Besuch in einer alten Stadt

  "Eine Reise nach der Römerstadt Trier und zu Karl Marx"

30 interressierte Teilnehmer nahmen von 10. bis 13. Mai 2018 an einer mehrtägigen Busreise nach Trier teil. Der unabhängige Frauenverband Halberstadt unter Leitung von Stephania Nell, hatte für die vier Tage ein anspruchvolles Programm vorbereitet, das kein Reiseprofi hätte besser machen können. Neben den touristischen Programm in Deutschlands ältester Stadt, hatten die Teilnehmer die Möglichkeit die vier Ausstellungen die zu Ehren des 200. Geburtstages von Karl Marx gezeigt wurden, zu besuchen. Das Land Rheinland-Pfalz und die Stadt Trier hatten im Landesmuseum Trier eine Ausstellung zum politischen Werdegang von Marx vorbereitet. Das Stadtmuseum Simeonstift zeigte den privaten Werdegang des großen Mannes, eine Dauerausstellung in seinen Geburtshaus ebenfalls neu gestaltet und das Dommuseum zeigte eine Ausstellung zum Thema Arbeit, alles unter der großen Überschrift: "Karl Marx 1818 bis 1883 Leben Werk Zeit". Was die Presse und die Stadt nicht so richtig bekannt gemacht hatten oder nicht wollten: es gab noch eine fünfte Ausstellung. In alternativen Kulturzentrum "Tufa Trier" wird eine Ausstellung zum Thema "Geldrausch" gezeigt.
Die Bürger der Stadt haben eine geteilte Meinung zu ihrem großen Sohn. In diesen konservativen Land, können sie nicht verstehen, das ein Kommunist geehrt wird.
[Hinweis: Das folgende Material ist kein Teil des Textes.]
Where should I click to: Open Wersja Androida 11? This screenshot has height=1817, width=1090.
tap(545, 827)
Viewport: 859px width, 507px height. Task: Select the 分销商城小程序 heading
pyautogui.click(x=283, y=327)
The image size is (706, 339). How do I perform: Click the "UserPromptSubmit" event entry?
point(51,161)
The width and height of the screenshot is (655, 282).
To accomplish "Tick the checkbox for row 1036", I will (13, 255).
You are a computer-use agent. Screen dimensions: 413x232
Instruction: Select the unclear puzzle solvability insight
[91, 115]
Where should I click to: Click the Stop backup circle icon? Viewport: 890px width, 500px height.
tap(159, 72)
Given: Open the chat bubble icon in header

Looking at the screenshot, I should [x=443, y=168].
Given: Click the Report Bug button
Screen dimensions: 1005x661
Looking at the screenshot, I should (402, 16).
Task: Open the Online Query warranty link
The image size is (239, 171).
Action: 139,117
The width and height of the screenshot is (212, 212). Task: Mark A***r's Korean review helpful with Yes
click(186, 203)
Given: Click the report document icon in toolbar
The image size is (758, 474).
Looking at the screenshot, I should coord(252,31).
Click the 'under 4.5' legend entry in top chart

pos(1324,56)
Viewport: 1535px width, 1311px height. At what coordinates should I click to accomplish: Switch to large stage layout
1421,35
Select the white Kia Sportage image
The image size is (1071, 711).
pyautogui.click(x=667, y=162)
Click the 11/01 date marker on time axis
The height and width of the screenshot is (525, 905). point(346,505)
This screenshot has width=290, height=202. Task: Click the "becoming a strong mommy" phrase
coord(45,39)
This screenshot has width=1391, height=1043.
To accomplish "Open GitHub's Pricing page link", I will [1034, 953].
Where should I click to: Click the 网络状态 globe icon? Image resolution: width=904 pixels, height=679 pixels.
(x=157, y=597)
Trotzdem, der Stadtrat hatte entschieden das Geschenk der VR China anzunehmen und so hatte Trier ein 5,5 Meter hohes Karl Marx Denkmal bekommen. Gleichzeitig wurde beschlossen Marx als Marke zu erklären. So sieht man heute neben echter Kunst auch sehr viel Kitsch zu diesem Thema. In den Buchhandlungen sieht man sogar die Marx-Engels Gesamtausgabe und sehr viel Literatur auch über Jenny Marx und Friedrich Engels.
Sogar die Moselwinzer behaupten, das Karl Marx erst nach den Genuß einiger Flaschen roten Moselweins in der Lage war, die Gedanken zu entwickeln, die einmal die Welt verändern sollten.
Das touristische Programm unser Kurzreise ließ es nicht zu, alles zu besuchen. Auch die Stadtführung durch Trier, ein Ausflug nach Luxemburg, eine Moselrundfahrt mit Besuch von Bernkastel-Kues und eine Schiffsfahrt auf der Mosel waren sehr informativ und hochinteressant. Ich hatte mir die Zeit genommen das Stadtmuseum und die Landesausstellung zu besuchen. Schon erstaunlich, wie Museumsleute mit Bilder oder Schriftstücken, die Zusammenhänge darstellen können, so das man ein reales Bild aus der Zeit des Frühkapitalismus bekommt. Die Zeiten scheinen sich nicht verändert zu haben. Heute wie damals gibt es reiche und arme Menschen.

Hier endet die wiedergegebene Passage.